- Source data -
** start **

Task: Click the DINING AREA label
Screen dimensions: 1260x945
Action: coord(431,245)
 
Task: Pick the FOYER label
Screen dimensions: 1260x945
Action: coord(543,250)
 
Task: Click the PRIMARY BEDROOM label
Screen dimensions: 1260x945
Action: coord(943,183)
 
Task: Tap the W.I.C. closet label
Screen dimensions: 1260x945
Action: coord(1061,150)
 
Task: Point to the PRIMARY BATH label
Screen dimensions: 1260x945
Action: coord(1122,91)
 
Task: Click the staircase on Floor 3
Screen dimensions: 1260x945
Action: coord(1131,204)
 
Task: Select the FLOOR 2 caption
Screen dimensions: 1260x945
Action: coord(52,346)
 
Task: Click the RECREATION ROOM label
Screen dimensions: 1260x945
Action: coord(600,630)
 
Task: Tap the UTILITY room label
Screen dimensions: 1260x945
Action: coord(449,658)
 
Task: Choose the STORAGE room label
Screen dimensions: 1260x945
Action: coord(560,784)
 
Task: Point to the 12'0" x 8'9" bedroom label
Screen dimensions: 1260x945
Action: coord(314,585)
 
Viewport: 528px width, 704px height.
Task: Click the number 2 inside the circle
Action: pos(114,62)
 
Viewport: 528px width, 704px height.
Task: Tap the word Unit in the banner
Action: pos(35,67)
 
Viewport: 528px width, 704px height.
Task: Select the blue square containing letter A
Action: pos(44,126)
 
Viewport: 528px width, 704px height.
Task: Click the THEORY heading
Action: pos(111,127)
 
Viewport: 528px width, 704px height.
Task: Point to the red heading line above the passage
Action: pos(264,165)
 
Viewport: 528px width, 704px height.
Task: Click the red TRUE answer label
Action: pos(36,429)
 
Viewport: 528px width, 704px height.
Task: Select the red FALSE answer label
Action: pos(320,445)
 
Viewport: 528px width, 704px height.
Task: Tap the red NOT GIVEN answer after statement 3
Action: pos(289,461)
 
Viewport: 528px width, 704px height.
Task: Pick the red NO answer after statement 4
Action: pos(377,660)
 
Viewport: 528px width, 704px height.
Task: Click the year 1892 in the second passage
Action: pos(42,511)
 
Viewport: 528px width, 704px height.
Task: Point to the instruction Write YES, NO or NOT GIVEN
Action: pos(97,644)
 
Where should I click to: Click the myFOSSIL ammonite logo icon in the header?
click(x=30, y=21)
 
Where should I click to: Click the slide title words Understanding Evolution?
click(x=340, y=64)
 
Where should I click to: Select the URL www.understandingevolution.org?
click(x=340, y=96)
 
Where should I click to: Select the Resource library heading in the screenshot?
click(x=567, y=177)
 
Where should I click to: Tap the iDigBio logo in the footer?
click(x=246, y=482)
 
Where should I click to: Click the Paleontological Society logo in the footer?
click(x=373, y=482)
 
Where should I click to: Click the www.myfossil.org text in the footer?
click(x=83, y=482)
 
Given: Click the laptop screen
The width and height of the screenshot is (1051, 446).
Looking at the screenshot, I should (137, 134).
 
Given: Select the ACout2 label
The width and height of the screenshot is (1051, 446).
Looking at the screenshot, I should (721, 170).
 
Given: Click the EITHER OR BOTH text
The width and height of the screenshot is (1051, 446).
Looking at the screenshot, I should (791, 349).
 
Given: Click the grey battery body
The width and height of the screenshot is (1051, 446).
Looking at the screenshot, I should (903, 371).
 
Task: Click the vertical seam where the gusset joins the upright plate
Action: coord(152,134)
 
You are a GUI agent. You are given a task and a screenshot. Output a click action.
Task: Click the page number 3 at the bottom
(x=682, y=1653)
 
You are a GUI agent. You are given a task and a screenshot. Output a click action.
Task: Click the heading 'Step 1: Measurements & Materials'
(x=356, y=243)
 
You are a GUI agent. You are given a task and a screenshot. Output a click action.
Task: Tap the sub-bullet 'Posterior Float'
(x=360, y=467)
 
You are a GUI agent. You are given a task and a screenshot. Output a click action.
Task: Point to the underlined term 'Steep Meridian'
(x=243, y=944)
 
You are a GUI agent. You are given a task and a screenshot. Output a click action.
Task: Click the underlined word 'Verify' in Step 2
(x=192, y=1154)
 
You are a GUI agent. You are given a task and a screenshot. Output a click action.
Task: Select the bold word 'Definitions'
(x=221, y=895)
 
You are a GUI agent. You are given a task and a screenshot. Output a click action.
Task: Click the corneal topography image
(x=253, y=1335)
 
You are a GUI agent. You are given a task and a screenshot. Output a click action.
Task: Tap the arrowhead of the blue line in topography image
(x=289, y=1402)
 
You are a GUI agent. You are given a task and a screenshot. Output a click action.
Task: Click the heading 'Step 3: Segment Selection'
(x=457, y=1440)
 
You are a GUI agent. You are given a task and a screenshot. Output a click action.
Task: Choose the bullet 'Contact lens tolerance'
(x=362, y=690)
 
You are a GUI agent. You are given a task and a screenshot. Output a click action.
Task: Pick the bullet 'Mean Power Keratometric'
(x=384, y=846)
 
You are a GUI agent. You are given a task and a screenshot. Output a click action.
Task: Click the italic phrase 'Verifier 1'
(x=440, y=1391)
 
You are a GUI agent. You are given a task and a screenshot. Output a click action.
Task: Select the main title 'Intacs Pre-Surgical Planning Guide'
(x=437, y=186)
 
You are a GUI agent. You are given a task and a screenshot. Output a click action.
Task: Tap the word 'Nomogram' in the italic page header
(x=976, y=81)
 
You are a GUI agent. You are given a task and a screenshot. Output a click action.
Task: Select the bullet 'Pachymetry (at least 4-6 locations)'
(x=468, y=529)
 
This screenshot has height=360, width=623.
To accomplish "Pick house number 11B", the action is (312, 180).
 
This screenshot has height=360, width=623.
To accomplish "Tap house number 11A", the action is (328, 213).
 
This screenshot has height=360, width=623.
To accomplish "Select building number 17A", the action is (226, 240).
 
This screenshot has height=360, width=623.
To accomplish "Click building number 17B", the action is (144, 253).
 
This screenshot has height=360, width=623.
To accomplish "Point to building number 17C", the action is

** end **

- WHAT NEEDS TO BE DONE -
Reproduce every row above verbatim, keeping the original order.

- RESULT FOR THIS TASK -
Task: Click the DINING AREA label
Screen dimensions: 1260x945
Action: coord(431,245)
 
Task: Pick the FOYER label
Screen dimensions: 1260x945
Action: coord(543,250)
 
Task: Click the PRIMARY BEDROOM label
Screen dimensions: 1260x945
Action: coord(943,183)
 
Task: Tap the W.I.C. closet label
Screen dimensions: 1260x945
Action: coord(1061,150)
 
Task: Point to the PRIMARY BATH label
Screen dimensions: 1260x945
Action: coord(1122,91)
 
Task: Click the staircase on Floor 3
Screen dimensions: 1260x945
Action: coord(1131,204)
 
Task: Select the FLOOR 2 caption
Screen dimensions: 1260x945
Action: coord(52,346)
 
Task: Click the RECREATION ROOM label
Screen dimensions: 1260x945
Action: coord(600,630)
 
Task: Tap the UTILITY room label
Screen dimensions: 1260x945
Action: coord(449,658)
 
Task: Choose the STORAGE room label
Screen dimensions: 1260x945
Action: coord(560,784)
 
Task: Point to the 12'0" x 8'9" bedroom label
Screen dimensions: 1260x945
Action: coord(314,585)
 
Viewport: 528px width, 704px height.
Task: Click the number 2 inside the circle
Action: pos(114,62)
 
Viewport: 528px width, 704px height.
Task: Tap the word Unit in the banner
Action: pos(35,67)
 
Viewport: 528px width, 704px height.
Task: Select the blue square containing letter A
Action: pos(44,126)
 
Viewport: 528px width, 704px height.
Task: Click the THEORY heading
Action: pos(111,127)
 
Viewport: 528px width, 704px height.
Task: Point to the red heading line above the passage
Action: pos(264,165)
 
Viewport: 528px width, 704px height.
Task: Click the red TRUE answer label
Action: pos(36,429)
 
Viewport: 528px width, 704px height.
Task: Select the red FALSE answer label
Action: pos(320,445)
 
Viewport: 528px width, 704px height.
Task: Tap the red NOT GIVEN answer after statement 3
Action: pos(289,461)
 
Viewport: 528px width, 704px height.
Task: Pick the red NO answer after statement 4
Action: pos(377,660)
 
Viewport: 528px width, 704px height.
Task: Click the year 1892 in the second passage
Action: pos(42,511)
 
Viewport: 528px width, 704px height.
Task: Point to the instruction Write YES, NO or NOT GIVEN
Action: pos(97,644)
 
Where should I click to: Click the myFOSSIL ammonite logo icon in the header?
click(x=30, y=21)
 
Where should I click to: Click the slide title words Understanding Evolution?
click(x=340, y=64)
 
Where should I click to: Select the URL www.understandingevolution.org?
click(x=340, y=96)
 
Where should I click to: Select the Resource library heading in the screenshot?
click(x=567, y=177)
 
Where should I click to: Tap the iDigBio logo in the footer?
click(x=246, y=482)
 
Where should I click to: Click the Paleontological Society logo in the footer?
click(x=373, y=482)
 
Where should I click to: Click the www.myfossil.org text in the footer?
click(x=83, y=482)
 
Given: Click the laptop screen
The width and height of the screenshot is (1051, 446).
Looking at the screenshot, I should (137, 134).
 
Given: Select the ACout2 label
The width and height of the screenshot is (1051, 446).
Looking at the screenshot, I should (721, 170).
 
Given: Click the EITHER OR BOTH text
The width and height of the screenshot is (1051, 446).
Looking at the screenshot, I should (791, 349).
 
Given: Click the grey battery body
The width and height of the screenshot is (1051, 446).
Looking at the screenshot, I should (903, 371).
 
Task: Click the vertical seam where the gusset joins the upright plate
Action: coord(152,134)
 
You are a GUI agent. You are given a task and a screenshot. Output a click action.
Task: Click the page number 3 at the bottom
(x=682, y=1653)
 
You are a GUI agent. You are given a task and a screenshot. Output a click action.
Task: Click the heading 'Step 1: Measurements & Materials'
(x=356, y=243)
 
You are a GUI agent. You are given a task and a screenshot. Output a click action.
Task: Tap the sub-bullet 'Posterior Float'
(x=360, y=467)
 
You are a GUI agent. You are given a task and a screenshot. Output a click action.
Task: Point to the underlined term 'Steep Meridian'
(x=243, y=944)
 
You are a GUI agent. You are given a task and a screenshot. Output a click action.
Task: Click the underlined word 'Verify' in Step 2
(x=192, y=1154)
 
You are a GUI agent. You are given a task and a screenshot. Output a click action.
Task: Select the bold word 'Definitions'
(x=221, y=895)
 
You are a GUI agent. You are given a task and a screenshot. Output a click action.
Task: Click the corneal topography image
(x=253, y=1335)
 
You are a GUI agent. You are given a task and a screenshot. Output a click action.
Task: Tap the arrowhead of the blue line in topography image
(x=289, y=1402)
 
You are a GUI agent. You are given a task and a screenshot. Output a click action.
Task: Click the heading 'Step 3: Segment Selection'
(x=457, y=1440)
 
You are a GUI agent. You are given a task and a screenshot. Output a click action.
Task: Choose the bullet 'Contact lens tolerance'
(x=362, y=690)
 
You are a GUI agent. You are given a task and a screenshot. Output a click action.
Task: Pick the bullet 'Mean Power Keratometric'
(x=384, y=846)
 
You are a GUI agent. You are given a task and a screenshot. Output a click action.
Task: Click the italic phrase 'Verifier 1'
(x=440, y=1391)
 
You are a GUI agent. You are given a task and a screenshot. Output a click action.
Task: Select the main title 'Intacs Pre-Surgical Planning Guide'
(x=437, y=186)
 
You are a GUI agent. You are given a task and a screenshot. Output a click action.
Task: Tap the word 'Nomogram' in the italic page header
(x=976, y=81)
 
You are a GUI agent. You are given a task and a screenshot. Output a click action.
Task: Select the bullet 'Pachymetry (at least 4-6 locations)'
(x=468, y=529)
 
This screenshot has height=360, width=623.
To accomplish "Pick house number 11B", the action is (312, 180).
 
This screenshot has height=360, width=623.
To accomplish "Tap house number 11A", the action is (328, 213).
 
This screenshot has height=360, width=623.
To accomplish "Select building number 17A", the action is (226, 240).
 
This screenshot has height=360, width=623.
To accomplish "Click building number 17B", the action is (144, 253).
 
This screenshot has height=360, width=623.
To accomplish "Point to building number 17C", the action is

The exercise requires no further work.